Friday, January 29, 2010

Rest in peace, J.D. Salinger




"I keep picturing all these little kids playing some game in a big field of rye and all. ... Thousands of kids, and nobody big at all, nobody big but me. And I'm standing on the edge of this crazy cliff. What I have to do, I have to come and catch them. If they start to fall ... and don't look where they're going. That's all I'd do all day. I'd just be the catcher in the rye and all."


Thursday, January 28, 2010

Introducing the iPad







Click HERE to see more images from the Engadget live blog.

Read about the specs HERE.


The inability to multitask with this first-generation iPad is a bummer. So is the absence of a camera and USB ports (the camera I can do without, but no USB ports? It would mean I'd need to buy more accessories from Apple just to connect stuff to it, more things to carry in my backpack already full of laptop and cellphone accoutrements -- my MagSafe power adapter alone is already too heavy).

But would I want to buy it? Yes, but perhaps not this edition. It looks really sleek, though. Like me, most people madly anticipating this tablet was a bit disappointed due to the absence of rumored specs. Many also took issue with the Apple team's breathless pronouncements of the iPad being a "magical" product. "No it's not, it's just an oversized iPod," they say. That was also my first impression. However, two days after the launch, I'm beginning to see that Steve Jobs may be correct.

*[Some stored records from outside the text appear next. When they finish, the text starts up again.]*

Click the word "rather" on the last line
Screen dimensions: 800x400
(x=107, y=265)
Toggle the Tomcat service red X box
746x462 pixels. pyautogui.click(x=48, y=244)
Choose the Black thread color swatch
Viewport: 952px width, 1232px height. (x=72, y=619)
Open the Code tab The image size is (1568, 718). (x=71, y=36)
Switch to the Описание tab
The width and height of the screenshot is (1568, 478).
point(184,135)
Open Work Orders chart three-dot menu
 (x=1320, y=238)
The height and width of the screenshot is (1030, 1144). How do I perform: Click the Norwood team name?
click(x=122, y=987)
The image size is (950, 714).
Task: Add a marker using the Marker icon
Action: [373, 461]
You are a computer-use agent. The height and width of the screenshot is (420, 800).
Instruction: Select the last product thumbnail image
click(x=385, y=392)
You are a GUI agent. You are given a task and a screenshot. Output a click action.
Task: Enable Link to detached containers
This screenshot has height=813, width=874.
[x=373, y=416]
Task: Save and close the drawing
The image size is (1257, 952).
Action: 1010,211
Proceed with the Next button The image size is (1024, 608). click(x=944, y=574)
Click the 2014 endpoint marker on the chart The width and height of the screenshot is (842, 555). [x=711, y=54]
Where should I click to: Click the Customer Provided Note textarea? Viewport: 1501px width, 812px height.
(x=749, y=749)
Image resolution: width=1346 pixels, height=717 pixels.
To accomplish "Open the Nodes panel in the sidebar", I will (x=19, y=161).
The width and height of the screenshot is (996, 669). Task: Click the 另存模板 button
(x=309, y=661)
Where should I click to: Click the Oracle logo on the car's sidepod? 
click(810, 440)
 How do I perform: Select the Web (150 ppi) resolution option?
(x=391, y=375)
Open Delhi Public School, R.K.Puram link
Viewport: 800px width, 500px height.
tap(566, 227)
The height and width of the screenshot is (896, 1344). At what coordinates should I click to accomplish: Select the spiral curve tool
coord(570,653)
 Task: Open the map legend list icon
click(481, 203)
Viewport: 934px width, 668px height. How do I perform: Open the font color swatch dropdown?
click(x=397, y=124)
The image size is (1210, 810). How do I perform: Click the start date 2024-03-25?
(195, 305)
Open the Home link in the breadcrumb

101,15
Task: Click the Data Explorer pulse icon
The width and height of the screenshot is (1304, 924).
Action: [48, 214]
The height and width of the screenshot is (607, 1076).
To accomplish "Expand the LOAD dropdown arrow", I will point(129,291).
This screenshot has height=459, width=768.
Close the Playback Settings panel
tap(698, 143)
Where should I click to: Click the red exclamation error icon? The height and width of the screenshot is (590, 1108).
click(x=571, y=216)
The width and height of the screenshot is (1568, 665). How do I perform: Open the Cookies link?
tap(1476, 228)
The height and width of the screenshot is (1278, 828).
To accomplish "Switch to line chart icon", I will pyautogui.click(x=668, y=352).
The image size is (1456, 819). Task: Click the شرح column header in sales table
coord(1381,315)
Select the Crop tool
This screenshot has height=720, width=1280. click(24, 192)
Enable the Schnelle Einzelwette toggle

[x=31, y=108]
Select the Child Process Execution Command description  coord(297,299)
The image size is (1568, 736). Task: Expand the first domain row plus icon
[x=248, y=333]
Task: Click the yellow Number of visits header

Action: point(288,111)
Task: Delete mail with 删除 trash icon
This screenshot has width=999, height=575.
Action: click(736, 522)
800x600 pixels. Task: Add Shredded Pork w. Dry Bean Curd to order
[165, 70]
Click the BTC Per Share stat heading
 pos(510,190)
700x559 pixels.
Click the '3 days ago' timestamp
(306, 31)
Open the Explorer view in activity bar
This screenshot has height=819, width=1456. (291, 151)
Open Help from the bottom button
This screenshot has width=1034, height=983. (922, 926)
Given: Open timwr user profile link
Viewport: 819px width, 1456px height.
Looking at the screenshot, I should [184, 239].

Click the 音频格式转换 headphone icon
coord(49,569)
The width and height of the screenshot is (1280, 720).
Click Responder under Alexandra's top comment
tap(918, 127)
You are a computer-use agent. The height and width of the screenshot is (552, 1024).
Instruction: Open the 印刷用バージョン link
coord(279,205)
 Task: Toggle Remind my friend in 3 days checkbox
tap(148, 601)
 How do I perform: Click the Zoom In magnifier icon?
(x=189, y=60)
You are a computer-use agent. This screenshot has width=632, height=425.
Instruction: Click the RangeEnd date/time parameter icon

Ok, so as an e-reader it's going to be top-notch, and has the potential to revolutionize the publishing industry with the iBooks. It will be using e-books in the epub format, which is good news especially for literature buffs since a lot of classics can now be downloaded for free in this format from websites such as Project Gutenberg. However, I'm still not sure whether I'd like to pay for content that I can get now for free, such as newspaper and magazine articles, no matter how cool the user interface will be. Game recaps and videos of photo shoots I can do without. If Apple and the publishing houses really want people to actually pay for their online editions, they have to come up with content that is NOT yet being legally offered for free right now, otherwise people will feel it's a scam.

For me, I can imagine it being useful in note-taking, though really I still prefer to use pen and paper. However, I think the iPad would be very useful in blogging, just turn it on and type away (I can't really say the same thing about laptops, which are heavier and not as fast.)

As a device to watch movies, I'm not too thrilled by its screen format, plus the fact that if you want to watch stuff in it, you'd have to download them to the iPad (mostly from Apple). I like downloading free, high-definition trailers though from iTunes, so this would be a good device to drown in Tron Legacy's coolness before it hits the theaters in December.

However, like the iPod Touch and the iPhone, the iPad is a platform. It can be anything you want it to be, depending on what App you're using.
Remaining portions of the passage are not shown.